Is there an elegant way of using hypothesis
to directly generate complex pandas
data frames with internal row and column dependencies? Let's say I want columns such as:
[longitude][latitude][some-text-meta][some-numeric-meta][numeric-data][some-junk][numeric-data][…

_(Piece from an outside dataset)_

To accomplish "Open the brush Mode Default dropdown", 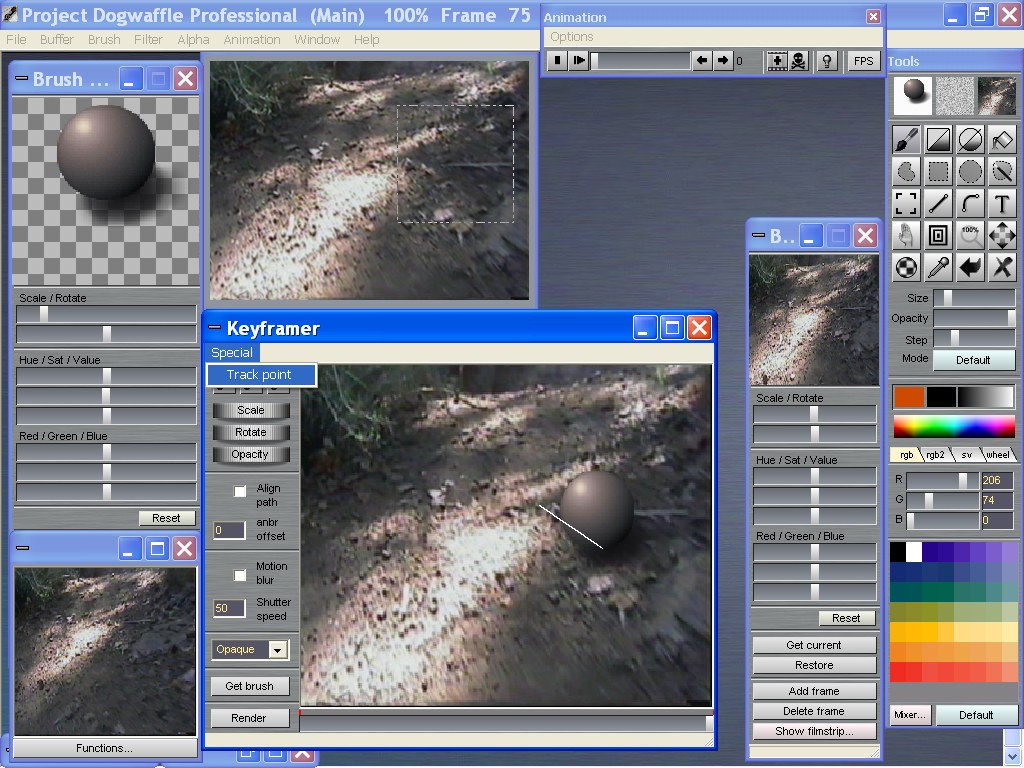I will (x=972, y=360).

Geographic coordinates can be individually picked at random, but sets must usually come from a general area (e.g. standard reprojections don't work if you have two points on opposite sides of the globe). It's easy to handle that by choosing an area with one strategy and columns of coordinates from inside that area with another. All good so far…
@st.composite
def plaus_spamspam_arrs(
draw,
st_lonlat=plaus_lonlat_arr,
st_values=plaus_val_arr,
st_areas=plaus_area_arr,
st_meta=plaus_meta_arr,
bounds=ARR_LEN,
):
"""Returns plausible spamspamspam arrays"""
size = draw(st.integers(*bounds))
coords = draw(st_lonlat(size=size))
values = draw(st_values(size=size))
areas = draw(st_areas(size=size))
meta = draw(st_meta(size=size))
return PlausibleData(coords, values, areas, meta)

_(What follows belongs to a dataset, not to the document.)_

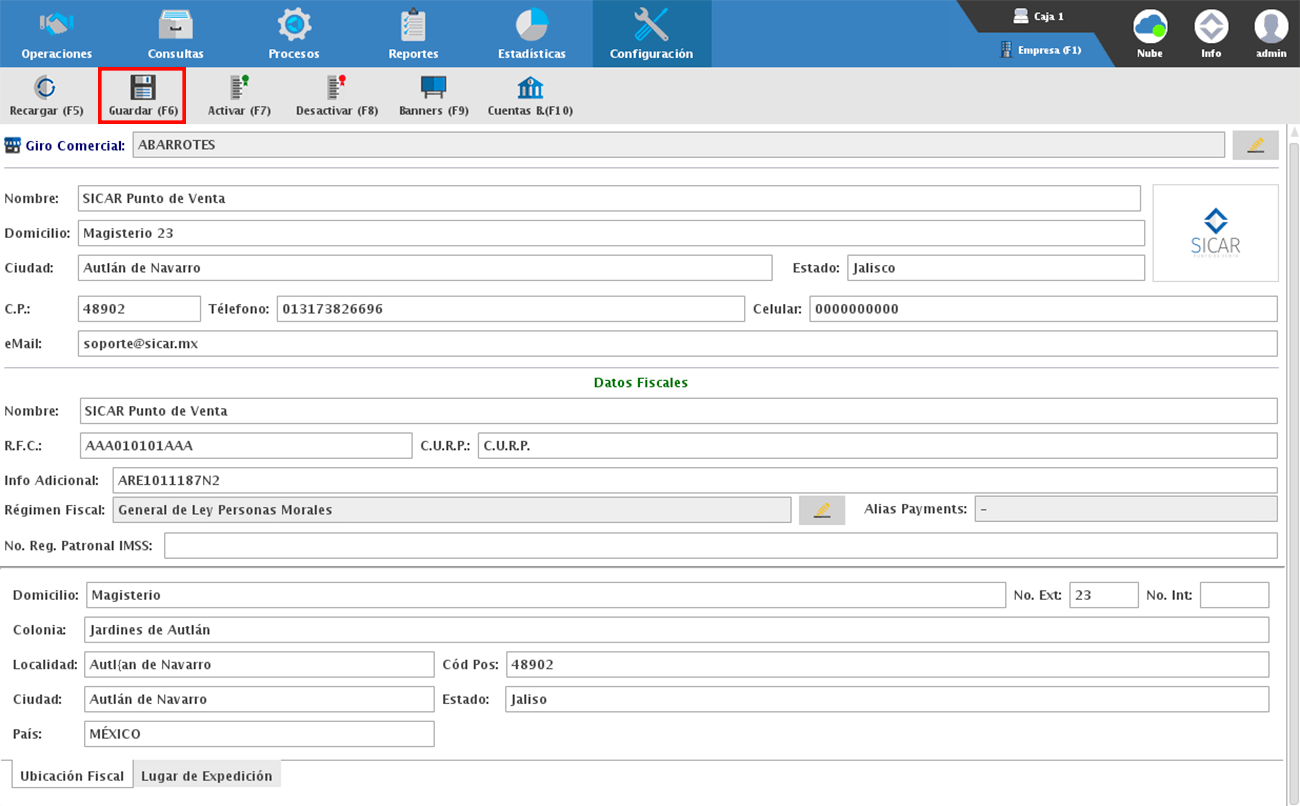
Task: Switch to the Lugar de Expedición tab
Action: point(207,776)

The snippet above makes clean numpy
arrays of coordinated single-value data. But the numeric data in the columns example (n-columns interspersed with junk) can also have row-wise dependencies such as needing to be normalised to some factor involving a row-wise sum and/or something else chosen dynamically at runtime.

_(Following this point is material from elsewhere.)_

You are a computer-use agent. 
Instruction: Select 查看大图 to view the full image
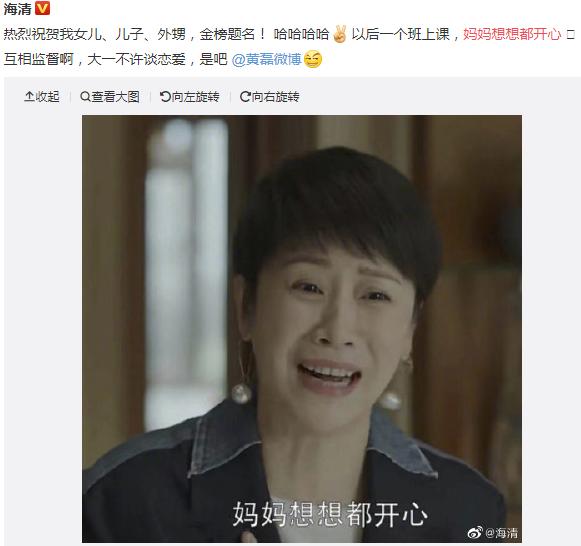pyautogui.click(x=115, y=97)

I can generate all these bits separately, but I can't see how to stitch them into a single data frame without using a clumsy concat-based technique that, I presume, would disrupt draw
-based shrinking. Moreover, I need a solution that adapts beyond what's above, so a hack likely get me too far…
Maybe there's something with builds
? I just can't quite see out how to do it. Thanks for sharing if you know! A short example as inspiration would likely be enough.
Update
I can generate columns roughly as follows:
@st.composite
def plaus_df_inputs(
draw, *, nrows=None, ncols=None, nrow_bounds=ARR_LEN, ncol_bounds=COL_LEN
):
"""Returns …"""
box_lon, box_lat = draw(plaus_box_geo())
ncols_jnk = draw(st.integers(*ncol_bounds)) if ncols is None else ncols
ncols_val = draw(st.integers(*ncol_bounds)) if ncols is None else ncols
keys_val = draw(plaus_smp_key_elm(size=ncols_val))
nrows = draw(st.integers(*nrow_bounds)) if nrows is None else nrows
cols = (
plaus_df_cols_lonlat(lons=plaus_lon(box_lon), lats=plaus_lat(box_lat))
+ plaus_df_cols_meta()
+ plaus_df_cols_value(keys=keys_val)
+ draw(plaus_df_cols_junk(size=ncols_jnk))
)
random.shuffle(cols)
return draw(st_pd.data_frames(cols, index=plaus_df_idx(size=nrows)))
where the sub-stats are things like
@st.composite
def plaus_df_cols_junk(
draw, *, size=1, names=plaus_meta(), dtypes=plaus_dtype(), unique=False
):
"""Returns strategy for list of columns of plausible junk data."""
result = set()
for _ in range(size):
result.add(draw(names.filter(lambda name: name not in result)))
return [
st_pd.column(name=result.pop(), dtype=draw(dtypes), unique=unique)
for _ in range(size)
]
What I need is something more elegant that incorporates the row-based dependencies.